## Start Stored data

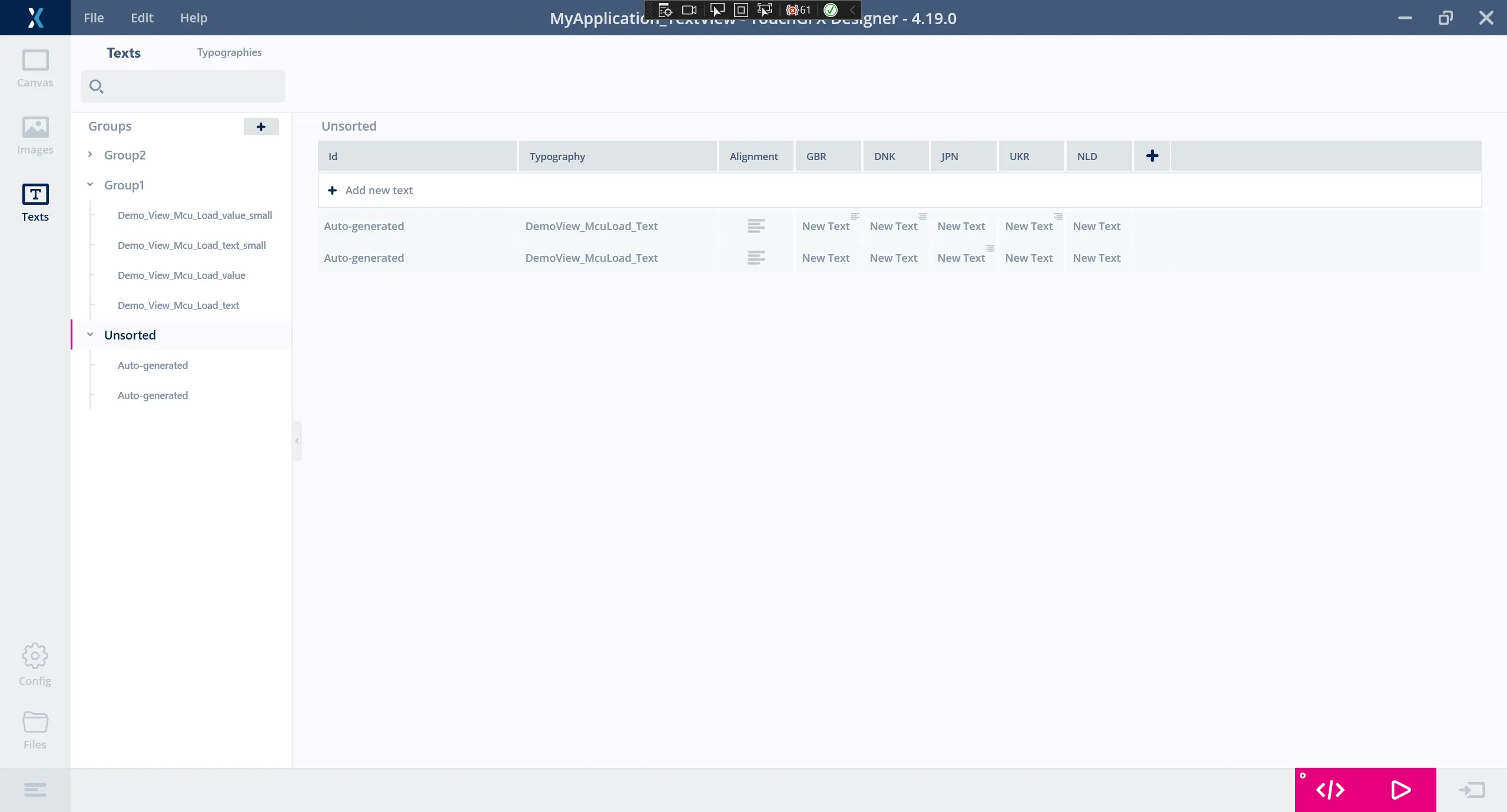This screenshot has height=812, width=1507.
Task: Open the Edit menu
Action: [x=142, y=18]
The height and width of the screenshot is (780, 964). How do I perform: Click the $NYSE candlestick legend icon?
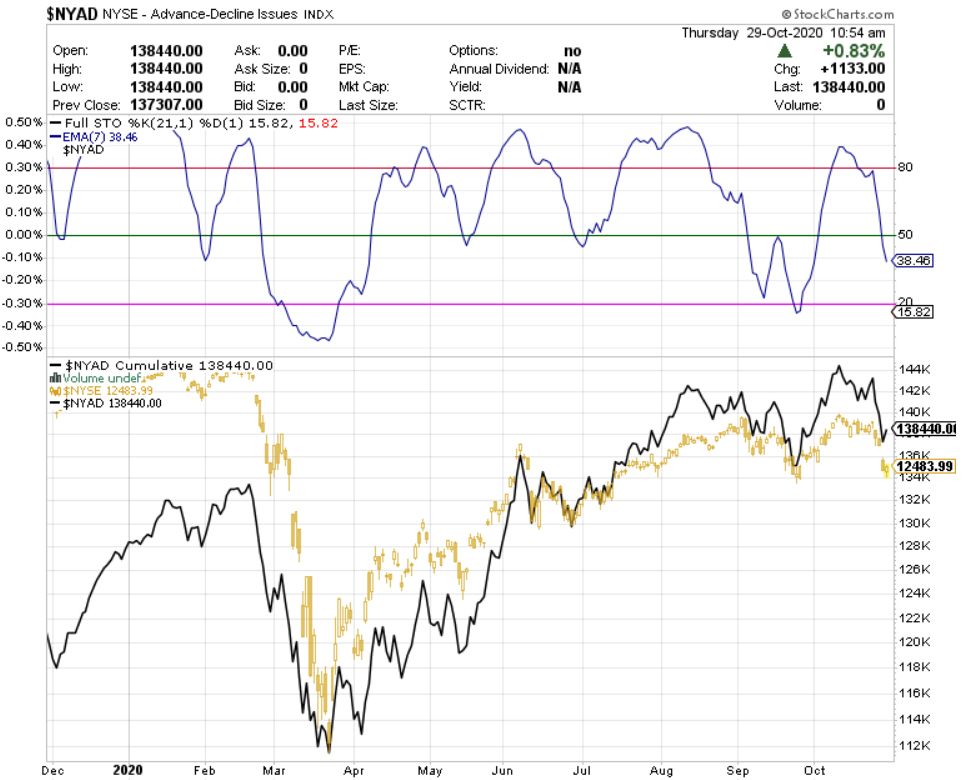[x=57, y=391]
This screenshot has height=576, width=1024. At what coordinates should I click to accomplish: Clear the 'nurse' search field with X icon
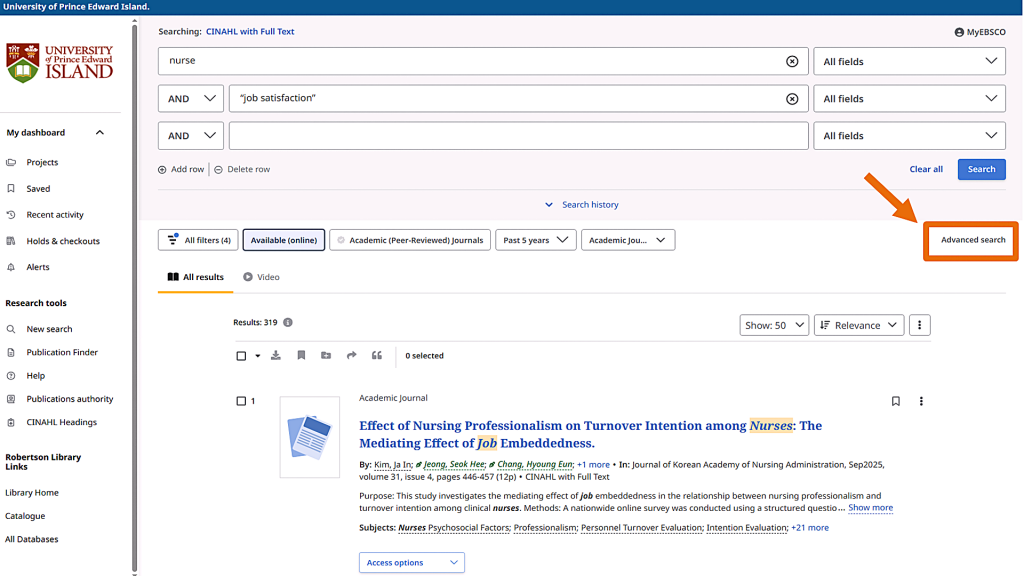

## End Stored data

# What this task involves
Reproduce the data above verbatim, line for line, omitting the pictures.

# Written solution
This screenshot has height=812, width=1507.
Task: Open the Edit menu
Action: [x=142, y=18]
The height and width of the screenshot is (780, 964). How do I perform: Click the $NYSE candlestick legend icon?
[x=57, y=391]
This screenshot has height=576, width=1024. At what coordinates should I click to accomplish: Clear the 'nurse' search field with X icon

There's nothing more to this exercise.